▸ **QUELLENAUSZUG**
----------------
1. Was hat dich bewegt in den Bereich der Bildung zu gehen?

Es ist ein besonderes Gefühl der Freude, eine Erkenntnis zu erlangen und einen bestimmten Sachverhalt zu verstehen. Insbesondere, wenn dieser vorher komplett unverständlich erschien. In der Mathematik hat man viele Chancen, solche Erkenntnisse zu erlangen, sofern man sich mit einem Thema ausführlich beschäftigt oder eine sehr gute Aufbereitung findet.

Anderen zu helfen, Wissen zu übertragen und positive Gefühle in anderen Menschen zu schaffen, ist für mich ein großer Antrieb.

Die Mathematik hatte ich vorrangig gewählt, da sie eine exakte Wissenschaft ist und damit weitestgehend unveränderlich - im Gegensatz zu den weichen Wissenschaften wie Recht und Literatur. Das heißt, das präsentierte Wissen wird in 100 Jahren immer noch aktuell sein.
----------------
▸ **BEREITGESTELLTE DATEN**

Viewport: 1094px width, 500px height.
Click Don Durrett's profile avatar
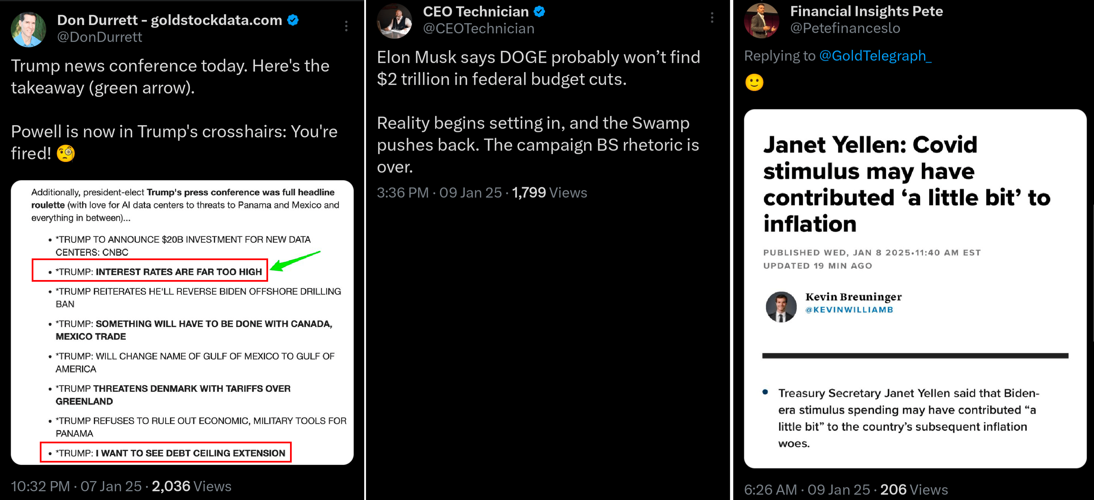click(28, 29)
----------------
▸ **ZIELE**
[A] Erkläre anhand des Quellenauszugs, warum die Wahl vorrangig auf die Mathematik fiel. Antworte in ein bis drei Sätzen.
[B] Prüfe, ob die folgenden Aussagen mit dem Quellenauszug übereinstimmen. Antworte jeweils mit Ja oder Nein und zitiere die entscheidenden Worte wörtlich: (i) Die Mathematik wurde gewählt, weil sie eine weiche Wissenschaft ist. (ii) Anderen zu helfen ist ein großer Antrieb. (iii) Recht und Literatur werden zu den weichen Wissenschaften gezählt.
[C] Nenne alles, was im Quellenauszug als großer Antrieb bezeichnet wird.

▸ **VOLLSTÄNDIGE ANTWORTEN**
[A] Die Mathematik wurde gewählt, weil sie eine exakte Wissenschaft ist und damit weitestgehend unveränderlich, anders als weiche Wissenschaften wie Recht und Literatur. Deshalb wird das präsentierte Wissen auch in 100 Jahren noch aktuell sein.

[B]
(i) Nein: „da sie eine exakte Wissenschaft ist“
(ii) Ja: „Anderen zu helfen, Wissen zu übertragen und positive Gefühle in anderen Menschen zu schaffen, ist für mich ein großer Antrieb.“
(iii) Ja: „im Gegensatz zu den weichen Wissenschaften wie Recht und Literatur“

[C]
- Anderen zu helfen
- Wissen zu übertragen
- Positive Gefühle in anderen Menschen zu schaffen